Muse is also designed to surface cybersecurity issues in a way that makes it easier for developers to comprehend, said Magill. MuseBot automatically analyzes each pull request and delivers bug reports in GitHub as code review comments. In contrast, he noted, code analysis tools employed by cybersecurity teams tend to surface lists of vulnerabilities without providing developers with enough context to remediate or even prioritize.

Muse is also designed to provide a faster alternative that generates results in about 20 minutes, which means DevOps teams can address issues within a workflow versus waiting for a report from a cybersecurity team, noted Magill.

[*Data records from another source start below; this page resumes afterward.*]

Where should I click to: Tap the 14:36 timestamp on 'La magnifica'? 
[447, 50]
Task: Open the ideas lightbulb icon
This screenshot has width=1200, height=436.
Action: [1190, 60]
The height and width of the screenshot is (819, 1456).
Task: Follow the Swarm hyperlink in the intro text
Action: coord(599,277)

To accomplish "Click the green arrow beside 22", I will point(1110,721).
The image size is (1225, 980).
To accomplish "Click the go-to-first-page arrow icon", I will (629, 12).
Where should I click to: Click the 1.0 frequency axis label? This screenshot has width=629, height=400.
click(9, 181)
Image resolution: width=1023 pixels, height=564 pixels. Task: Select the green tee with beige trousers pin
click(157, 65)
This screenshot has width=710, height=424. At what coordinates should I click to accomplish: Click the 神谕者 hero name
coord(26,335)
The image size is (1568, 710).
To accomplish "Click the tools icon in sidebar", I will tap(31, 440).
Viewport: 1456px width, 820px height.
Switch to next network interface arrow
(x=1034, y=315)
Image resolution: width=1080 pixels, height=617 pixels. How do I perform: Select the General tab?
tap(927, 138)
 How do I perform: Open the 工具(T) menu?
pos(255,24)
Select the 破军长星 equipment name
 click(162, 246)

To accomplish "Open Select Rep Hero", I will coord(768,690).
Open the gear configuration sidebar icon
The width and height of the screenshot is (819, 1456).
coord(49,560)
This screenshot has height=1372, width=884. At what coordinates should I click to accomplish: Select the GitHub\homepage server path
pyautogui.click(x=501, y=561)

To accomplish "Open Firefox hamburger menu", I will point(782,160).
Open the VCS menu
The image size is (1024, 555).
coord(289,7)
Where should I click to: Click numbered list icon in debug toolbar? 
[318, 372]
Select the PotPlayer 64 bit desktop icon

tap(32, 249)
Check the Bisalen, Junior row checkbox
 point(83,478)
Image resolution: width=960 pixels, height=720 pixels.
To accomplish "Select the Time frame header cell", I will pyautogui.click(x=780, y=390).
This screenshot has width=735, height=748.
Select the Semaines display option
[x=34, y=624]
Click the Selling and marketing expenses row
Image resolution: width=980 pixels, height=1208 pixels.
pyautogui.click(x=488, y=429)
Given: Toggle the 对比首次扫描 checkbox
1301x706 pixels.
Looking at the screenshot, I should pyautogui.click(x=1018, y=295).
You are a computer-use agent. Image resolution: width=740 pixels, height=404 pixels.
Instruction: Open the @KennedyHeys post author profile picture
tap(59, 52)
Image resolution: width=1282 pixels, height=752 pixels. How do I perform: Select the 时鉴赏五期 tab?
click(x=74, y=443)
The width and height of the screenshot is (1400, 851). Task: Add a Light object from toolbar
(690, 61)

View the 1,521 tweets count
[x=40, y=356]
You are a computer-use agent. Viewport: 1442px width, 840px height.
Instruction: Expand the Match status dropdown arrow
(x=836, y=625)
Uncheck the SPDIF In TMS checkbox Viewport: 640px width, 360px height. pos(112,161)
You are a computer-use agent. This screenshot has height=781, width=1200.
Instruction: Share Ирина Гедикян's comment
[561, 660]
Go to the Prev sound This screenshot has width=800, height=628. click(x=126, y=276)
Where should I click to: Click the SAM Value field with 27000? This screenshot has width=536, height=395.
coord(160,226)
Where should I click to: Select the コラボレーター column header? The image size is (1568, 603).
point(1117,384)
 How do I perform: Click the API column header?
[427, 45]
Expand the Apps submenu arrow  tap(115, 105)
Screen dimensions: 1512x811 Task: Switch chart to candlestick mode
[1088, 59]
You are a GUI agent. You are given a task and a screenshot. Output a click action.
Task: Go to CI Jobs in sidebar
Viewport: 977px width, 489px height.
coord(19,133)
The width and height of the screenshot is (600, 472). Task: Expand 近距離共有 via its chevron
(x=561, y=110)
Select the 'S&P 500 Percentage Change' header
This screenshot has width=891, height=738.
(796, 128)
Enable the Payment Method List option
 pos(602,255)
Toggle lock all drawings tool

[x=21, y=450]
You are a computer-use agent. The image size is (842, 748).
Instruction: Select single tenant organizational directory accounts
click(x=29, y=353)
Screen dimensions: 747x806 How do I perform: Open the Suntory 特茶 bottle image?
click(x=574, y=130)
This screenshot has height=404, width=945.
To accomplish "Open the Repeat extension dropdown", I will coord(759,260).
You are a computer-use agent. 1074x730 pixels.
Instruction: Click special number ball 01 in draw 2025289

Too often code analysis tools will also generate too many false positives, he said. Muse includes a broad set of tools such as ErrorProne, Infer and Pyre for various cloud platforms that are customized and configured to reduce alert noise. Muse also provides access to an open application programming interface (API) that makes the platform fully customizable, Magill added.

Muse is available as a GitHub app that the company is promising will be free always for open source projects and other public GitHub repositories. Analysis of private repositories is also available at no cost. A self-hosted Enterprise version available for GitHub, Bitbucket and GitLab, scheduled to be generally available by the end of the year, is also available as a private beta. MuseDev is also making available a professional services team to help organizations implement the platform.

The company itself was spun out of Galois, a research and development firm that specializes in cybersecurity.

In general, it can cost organizations as much as 10 times more after an application is deployed in a production environment to address cybersecurity issues. Despite widespread awareness of that issue, adoption of best DevSecOps practices within many organizations remains relatively nascent. There’s a lot of interest in DevSecOps as a goal, but few organizations have been able to put the tools that are needed to construct security workflows into the hands of DevOps teams.

However, as more DevSecOps tools become available, chances are a lot of progress soon will be driven from the bottom up in most organizations rather than from the top down.